Les enquêteurs agissent dans le cadre d’une information judiciaire contre X ouverte à Paris le 18 septembre 2012 pour ‘« usage abusif des pouvoirs sociaux et recel de ce délit » au préjudice du consortium de réalisation. Les juges du pôle financier en charge des investigations ont obtenu mercredi 23 janvier du parquet de Paris le droit d’enquêter aussi pour « faux », « détournement de fonds publics », et complicité et recel de ces délits.

Parallèlement à cette procédure, une enquête est ouverte depuis août 2011 par la Cour de justice de la République (CJR), pour « complicité de détournement de biens publics » et « complicité de faux ». Composée de trois magistrats de la Cour de cassation, la CJR est seule compétente pour juger les infractions commises par les ministres pendant l’exercice de leurs fonctions.

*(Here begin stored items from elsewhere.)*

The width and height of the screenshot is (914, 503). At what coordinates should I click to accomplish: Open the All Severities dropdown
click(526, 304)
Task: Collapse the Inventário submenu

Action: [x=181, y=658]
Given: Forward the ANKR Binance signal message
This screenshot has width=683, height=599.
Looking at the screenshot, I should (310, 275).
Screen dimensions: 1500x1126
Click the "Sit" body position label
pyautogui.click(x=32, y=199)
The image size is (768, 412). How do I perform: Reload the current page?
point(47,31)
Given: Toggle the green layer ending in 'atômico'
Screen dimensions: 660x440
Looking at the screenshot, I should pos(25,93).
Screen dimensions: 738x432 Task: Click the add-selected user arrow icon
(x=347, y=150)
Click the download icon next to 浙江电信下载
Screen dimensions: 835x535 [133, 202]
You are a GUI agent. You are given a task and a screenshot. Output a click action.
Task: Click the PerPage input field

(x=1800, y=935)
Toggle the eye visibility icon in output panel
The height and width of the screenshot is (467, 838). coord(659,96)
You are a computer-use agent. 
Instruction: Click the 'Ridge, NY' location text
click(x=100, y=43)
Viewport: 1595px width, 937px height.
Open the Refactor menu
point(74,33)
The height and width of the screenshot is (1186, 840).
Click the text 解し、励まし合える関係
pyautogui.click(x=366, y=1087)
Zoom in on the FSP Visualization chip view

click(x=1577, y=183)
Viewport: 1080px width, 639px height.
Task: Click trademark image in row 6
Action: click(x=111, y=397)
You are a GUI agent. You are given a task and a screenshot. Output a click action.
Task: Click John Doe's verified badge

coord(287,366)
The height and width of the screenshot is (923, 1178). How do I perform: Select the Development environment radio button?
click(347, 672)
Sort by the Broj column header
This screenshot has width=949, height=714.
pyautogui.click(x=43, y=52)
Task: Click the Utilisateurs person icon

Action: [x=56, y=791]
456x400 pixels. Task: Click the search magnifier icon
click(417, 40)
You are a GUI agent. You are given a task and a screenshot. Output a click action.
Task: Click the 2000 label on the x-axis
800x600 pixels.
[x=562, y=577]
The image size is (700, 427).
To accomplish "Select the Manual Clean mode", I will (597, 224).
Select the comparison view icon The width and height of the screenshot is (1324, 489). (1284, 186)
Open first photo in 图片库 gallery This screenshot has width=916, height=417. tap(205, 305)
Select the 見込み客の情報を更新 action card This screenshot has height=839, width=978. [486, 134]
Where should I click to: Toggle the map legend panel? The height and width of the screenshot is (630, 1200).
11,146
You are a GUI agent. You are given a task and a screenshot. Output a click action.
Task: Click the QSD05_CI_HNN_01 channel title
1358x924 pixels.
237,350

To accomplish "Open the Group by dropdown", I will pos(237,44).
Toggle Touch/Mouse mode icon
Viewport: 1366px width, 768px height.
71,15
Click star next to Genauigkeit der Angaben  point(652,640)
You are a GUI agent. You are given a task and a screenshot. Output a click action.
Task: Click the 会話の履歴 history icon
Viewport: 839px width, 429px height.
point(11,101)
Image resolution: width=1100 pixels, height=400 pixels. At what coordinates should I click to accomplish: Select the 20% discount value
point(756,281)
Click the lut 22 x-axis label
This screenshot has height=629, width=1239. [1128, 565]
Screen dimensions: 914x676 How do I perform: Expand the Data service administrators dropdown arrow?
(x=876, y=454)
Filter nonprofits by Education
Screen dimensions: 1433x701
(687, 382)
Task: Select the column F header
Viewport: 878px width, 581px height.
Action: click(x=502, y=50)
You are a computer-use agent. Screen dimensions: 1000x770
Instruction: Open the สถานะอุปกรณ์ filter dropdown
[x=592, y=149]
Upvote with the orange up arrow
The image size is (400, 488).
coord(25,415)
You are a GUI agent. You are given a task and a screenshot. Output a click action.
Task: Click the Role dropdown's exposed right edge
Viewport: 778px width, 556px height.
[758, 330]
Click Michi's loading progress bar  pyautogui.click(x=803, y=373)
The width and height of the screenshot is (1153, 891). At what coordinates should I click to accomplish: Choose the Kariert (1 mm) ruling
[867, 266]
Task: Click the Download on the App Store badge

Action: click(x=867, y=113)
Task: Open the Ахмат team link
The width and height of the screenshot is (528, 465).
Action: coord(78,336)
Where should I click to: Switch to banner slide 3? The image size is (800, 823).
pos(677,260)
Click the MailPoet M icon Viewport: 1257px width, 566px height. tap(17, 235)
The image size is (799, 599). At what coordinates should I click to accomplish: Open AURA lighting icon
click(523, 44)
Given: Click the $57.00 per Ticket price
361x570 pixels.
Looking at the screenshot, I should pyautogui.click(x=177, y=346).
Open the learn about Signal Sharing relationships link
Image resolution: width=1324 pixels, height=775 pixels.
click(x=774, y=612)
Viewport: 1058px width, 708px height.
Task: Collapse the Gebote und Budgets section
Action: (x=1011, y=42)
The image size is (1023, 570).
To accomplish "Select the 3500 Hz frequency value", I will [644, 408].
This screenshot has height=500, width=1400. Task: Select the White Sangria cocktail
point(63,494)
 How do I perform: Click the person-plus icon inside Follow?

Il est reproché à l’actuelle directrice générale du Fonds monétaire international d’avoir recouru à cet arbitrage privé alors qu’il s’agissait de fonds publics, d’avoir eu connaissance de la partialité potentielle de certains juges arbitres, notamment du fait de leur proximité avec Nicolas Sarkozy ou Bernard Tapie, d’avoir fait modifier le protocole initial pour y intégrer la notion de préjudice moral et de ne pas avoir exercé de recours contre cet arbitrage controversé alors que plusieurs spécialistes le lui avaient recommandé.

Interrogée par les députés en 2008, la ministre avait dit avoir pris elle-même la décision « sans avoir reçu d’ordre » de Matignon ou de l’Elysée.

Christine Lagarde pourrait être prochainement convoquée par la CJR sous le statut de témoin assisté ou mise en examen.

  • Pourquoi le domicile de Stéphane Richard a-t-il été perquisitionné ?

Stéphane Richard, actuel PDG de France Télécom, était directeur de cabinet de la ministre de l’économie Christine Lagarde au moment où la décision de recourir à l’arbitrage a été prise.

Dans un entretien publié le 7 août 2011 dans Le Journal du dimanche, Stéphane Richard avait admis avoir été « en contact régulier avec la présidence de la République » mais avait contesté qu’il y ait pu avoir « un feu vert » de l’Elysée dans la procédure d’arbitrage du dossier Bernard Tapie. Il avait également jugé « totalement absurde » que Mme Lagarde ait pu demander « que l’on ajoute » la notion de préjudice moral qui n’aurait pas été inscrite dans le protocole initial du tribunal arbitral.

Selon les informations du Monde, le juge Jean-Michel Gentil, chargé à Bordeaux de l’affaire Bettencourt, dans laquelle l’ex-chef de l’Etat est témoin assisté, a récemment transmis aux magistrats de la Cour de justice une copie de certains agendas de M. Sarkozy dans lesquels il apparaît que sur la période-clé 2007-2008, M. Tapie a été reçu à de nombreuses reprises par M. Sarkozy, d’abord au ministère de l’intérieur, puis à l’Elysée, une fois ce dernier élu président de la République, en mai 2007.

Les agendas attestent également de rencontres entre M. Sarkozy et Pierre Mazeaud, l’un des trois arbitres (avec Pierre Estoup et Jean-Denis Bredin) choisis pour trancher le litige. Des rencontres démenties par Pierre Mazeaud auprès des enquêteurs.

L’ancien président de la République ne pourrait toutefois être inquiété dans ce dossier que s’il existe une preuve d’un ordre donné par écrit à la ministre, a expliqué une source proche du dossier à l’AFP.